Activity
A faithful copy of the whole listing is required.

Study material

◇ ◇ ◇ ◇ ◇

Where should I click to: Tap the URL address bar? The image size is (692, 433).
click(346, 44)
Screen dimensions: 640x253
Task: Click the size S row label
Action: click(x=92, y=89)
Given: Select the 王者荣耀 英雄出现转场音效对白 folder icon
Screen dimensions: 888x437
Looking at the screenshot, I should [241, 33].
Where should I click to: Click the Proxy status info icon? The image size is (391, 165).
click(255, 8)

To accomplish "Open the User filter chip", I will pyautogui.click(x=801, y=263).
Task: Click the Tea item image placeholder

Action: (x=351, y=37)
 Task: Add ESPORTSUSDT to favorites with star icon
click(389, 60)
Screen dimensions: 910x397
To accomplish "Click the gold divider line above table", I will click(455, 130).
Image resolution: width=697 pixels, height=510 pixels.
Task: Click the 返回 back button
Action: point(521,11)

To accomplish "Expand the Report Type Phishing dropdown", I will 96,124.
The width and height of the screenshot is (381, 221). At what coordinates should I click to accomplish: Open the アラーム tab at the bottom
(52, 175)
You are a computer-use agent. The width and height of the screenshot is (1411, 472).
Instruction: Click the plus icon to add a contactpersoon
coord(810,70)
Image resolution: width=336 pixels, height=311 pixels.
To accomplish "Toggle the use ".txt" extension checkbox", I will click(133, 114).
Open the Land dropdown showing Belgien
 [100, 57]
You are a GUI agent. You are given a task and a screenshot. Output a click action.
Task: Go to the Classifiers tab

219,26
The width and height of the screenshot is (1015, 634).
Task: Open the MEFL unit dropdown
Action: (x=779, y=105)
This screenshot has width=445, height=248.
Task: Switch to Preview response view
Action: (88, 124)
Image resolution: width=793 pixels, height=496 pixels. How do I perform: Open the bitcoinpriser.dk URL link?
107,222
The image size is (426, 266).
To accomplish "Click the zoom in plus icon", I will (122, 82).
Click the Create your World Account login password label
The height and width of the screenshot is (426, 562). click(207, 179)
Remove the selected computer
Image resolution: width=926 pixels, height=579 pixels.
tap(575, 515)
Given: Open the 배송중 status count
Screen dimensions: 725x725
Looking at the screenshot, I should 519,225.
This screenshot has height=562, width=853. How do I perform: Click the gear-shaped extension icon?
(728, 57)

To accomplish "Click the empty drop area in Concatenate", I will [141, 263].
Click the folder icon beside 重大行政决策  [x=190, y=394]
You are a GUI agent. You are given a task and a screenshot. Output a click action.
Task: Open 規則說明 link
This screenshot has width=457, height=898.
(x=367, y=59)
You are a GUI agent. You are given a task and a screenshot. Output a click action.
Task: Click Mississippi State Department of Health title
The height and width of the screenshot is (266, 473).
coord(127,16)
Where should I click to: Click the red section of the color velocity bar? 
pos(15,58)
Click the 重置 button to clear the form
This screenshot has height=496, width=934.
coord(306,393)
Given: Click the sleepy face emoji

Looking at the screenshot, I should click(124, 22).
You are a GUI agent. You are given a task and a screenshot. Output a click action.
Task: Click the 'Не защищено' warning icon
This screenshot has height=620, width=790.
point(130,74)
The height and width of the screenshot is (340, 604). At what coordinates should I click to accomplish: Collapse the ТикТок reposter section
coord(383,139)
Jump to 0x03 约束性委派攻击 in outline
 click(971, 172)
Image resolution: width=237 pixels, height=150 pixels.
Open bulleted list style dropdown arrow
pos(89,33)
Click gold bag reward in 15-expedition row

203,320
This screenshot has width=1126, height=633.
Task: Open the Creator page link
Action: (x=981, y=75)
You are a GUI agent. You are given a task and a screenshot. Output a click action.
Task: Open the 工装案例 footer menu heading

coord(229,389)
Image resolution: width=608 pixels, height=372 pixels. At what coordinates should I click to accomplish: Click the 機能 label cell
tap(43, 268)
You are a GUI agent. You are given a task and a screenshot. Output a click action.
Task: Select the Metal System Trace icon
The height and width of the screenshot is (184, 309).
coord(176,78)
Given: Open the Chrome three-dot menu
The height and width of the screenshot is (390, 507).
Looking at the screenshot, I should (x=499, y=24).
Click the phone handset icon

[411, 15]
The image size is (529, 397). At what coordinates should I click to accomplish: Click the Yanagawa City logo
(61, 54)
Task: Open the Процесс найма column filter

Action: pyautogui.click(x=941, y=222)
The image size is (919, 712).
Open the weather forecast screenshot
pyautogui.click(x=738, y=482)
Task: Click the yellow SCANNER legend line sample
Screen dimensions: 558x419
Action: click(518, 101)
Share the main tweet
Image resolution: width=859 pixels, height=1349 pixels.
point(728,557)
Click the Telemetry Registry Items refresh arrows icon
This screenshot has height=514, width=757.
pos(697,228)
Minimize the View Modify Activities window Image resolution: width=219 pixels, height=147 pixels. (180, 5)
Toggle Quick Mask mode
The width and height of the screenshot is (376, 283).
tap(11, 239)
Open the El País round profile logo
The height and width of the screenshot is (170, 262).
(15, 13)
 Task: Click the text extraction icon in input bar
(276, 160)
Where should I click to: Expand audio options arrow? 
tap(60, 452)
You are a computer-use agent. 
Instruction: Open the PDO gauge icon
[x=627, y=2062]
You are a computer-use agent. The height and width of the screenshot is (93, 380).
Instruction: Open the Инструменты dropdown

◇ ◇ ◇ ◇ ◇

Solution to this problem
Where should I click to: Tap the URL address bar? The image size is (692, 433).
click(346, 44)
Screen dimensions: 640x253
Task: Click the size S row label
Action: click(x=92, y=89)
Given: Select the 王者荣耀 英雄出现转场音效对白 folder icon
Screen dimensions: 888x437
Looking at the screenshot, I should [241, 33].
Where should I click to: Click the Proxy status info icon? The image size is (391, 165).
click(255, 8)

To accomplish "Open the User filter chip", I will pyautogui.click(x=801, y=263).
Task: Click the Tea item image placeholder

Action: (x=351, y=37)
 Task: Add ESPORTSUSDT to favorites with star icon
click(389, 60)
Screen dimensions: 910x397
To accomplish "Click the gold divider line above table", I will click(455, 130).
Image resolution: width=697 pixels, height=510 pixels.
Task: Click the 返回 back button
Action: point(521,11)

To accomplish "Expand the Report Type Phishing dropdown", I will 96,124.
The width and height of the screenshot is (381, 221). At what coordinates should I click to accomplish: Open the アラーム tab at the bottom
(52, 175)
You are a computer-use agent. The width and height of the screenshot is (1411, 472).
Instruction: Click the plus icon to add a contactpersoon
coord(810,70)
Image resolution: width=336 pixels, height=311 pixels.
To accomplish "Toggle the use ".txt" extension checkbox", I will click(133, 114).
Open the Land dropdown showing Belgien
 [100, 57]
You are a GUI agent. You are given a task and a screenshot. Output a click action.
Task: Go to the Classifiers tab

219,26
The width and height of the screenshot is (1015, 634).
Task: Open the MEFL unit dropdown
Action: (x=779, y=105)
This screenshot has width=445, height=248.
Task: Switch to Preview response view
Action: (88, 124)
Image resolution: width=793 pixels, height=496 pixels. How do I perform: Open the bitcoinpriser.dk URL link?
107,222
The image size is (426, 266).
To accomplish "Click the zoom in plus icon", I will (122, 82).
Click the Create your World Account login password label
The height and width of the screenshot is (426, 562). click(207, 179)
Remove the selected computer
Image resolution: width=926 pixels, height=579 pixels.
tap(575, 515)
Given: Open the 배송중 status count
Screen dimensions: 725x725
Looking at the screenshot, I should 519,225.
This screenshot has height=562, width=853. How do I perform: Click the gear-shaped extension icon?
(728, 57)

To accomplish "Click the empty drop area in Concatenate", I will [141, 263].
Click the folder icon beside 重大行政决策  [x=190, y=394]
You are a GUI agent. You are given a task and a screenshot. Output a click action.
Task: Open 規則說明 link
This screenshot has width=457, height=898.
(x=367, y=59)
You are a GUI agent. You are given a task and a screenshot. Output a click action.
Task: Click Mississippi State Department of Health title
The height and width of the screenshot is (266, 473).
coord(127,16)
Where should I click to: Click the red section of the color velocity bar? 
pos(15,58)
Click the 重置 button to clear the form
This screenshot has height=496, width=934.
coord(306,393)
Given: Click the sleepy face emoji

Looking at the screenshot, I should click(124, 22).
You are a GUI agent. You are given a task and a screenshot. Output a click action.
Task: Click the 'Не защищено' warning icon
This screenshot has height=620, width=790.
point(130,74)
The height and width of the screenshot is (340, 604). At what coordinates should I click to accomplish: Collapse the ТикТок reposter section
coord(383,139)
Jump to 0x03 约束性委派攻击 in outline
 click(971, 172)
Image resolution: width=237 pixels, height=150 pixels.
Open bulleted list style dropdown arrow
pos(89,33)
Click gold bag reward in 15-expedition row

203,320
This screenshot has width=1126, height=633.
Task: Open the Creator page link
Action: (x=981, y=75)
You are a GUI agent. You are given a task and a screenshot. Output a click action.
Task: Open the 工装案例 footer menu heading

coord(229,389)
Image resolution: width=608 pixels, height=372 pixels. At what coordinates should I click to accomplish: Click the 機能 label cell
tap(43, 268)
You are a GUI agent. You are given a task and a screenshot. Output a click action.
Task: Select the Metal System Trace icon
The height and width of the screenshot is (184, 309).
coord(176,78)
Given: Open the Chrome three-dot menu
The height and width of the screenshot is (390, 507).
Looking at the screenshot, I should (x=499, y=24).
Click the phone handset icon

[411, 15]
The image size is (529, 397). At what coordinates should I click to accomplish: Click the Yanagawa City logo
(61, 54)
Task: Open the Процесс найма column filter

Action: pyautogui.click(x=941, y=222)
The image size is (919, 712).
Open the weather forecast screenshot
pyautogui.click(x=738, y=482)
Task: Click the yellow SCANNER legend line sample
Screen dimensions: 558x419
Action: click(518, 101)
Share the main tweet
Image resolution: width=859 pixels, height=1349 pixels.
point(728,557)
Click the Telemetry Registry Items refresh arrows icon
This screenshot has height=514, width=757.
pos(697,228)
Minimize the View Modify Activities window Image resolution: width=219 pixels, height=147 pixels. (180, 5)
Toggle Quick Mask mode
The width and height of the screenshot is (376, 283).
tap(11, 239)
Open the El País round profile logo
The height and width of the screenshot is (170, 262).
(15, 13)
 Task: Click the text extraction icon in input bar
(276, 160)
Where should I click to: Expand audio options arrow? 
tap(60, 452)
You are a computer-use agent. 
Instruction: Open the PDO gauge icon
[x=627, y=2062]
You are a computer-use agent. The height and width of the screenshot is (93, 380).
Instruction: Open the Инструменты dropdown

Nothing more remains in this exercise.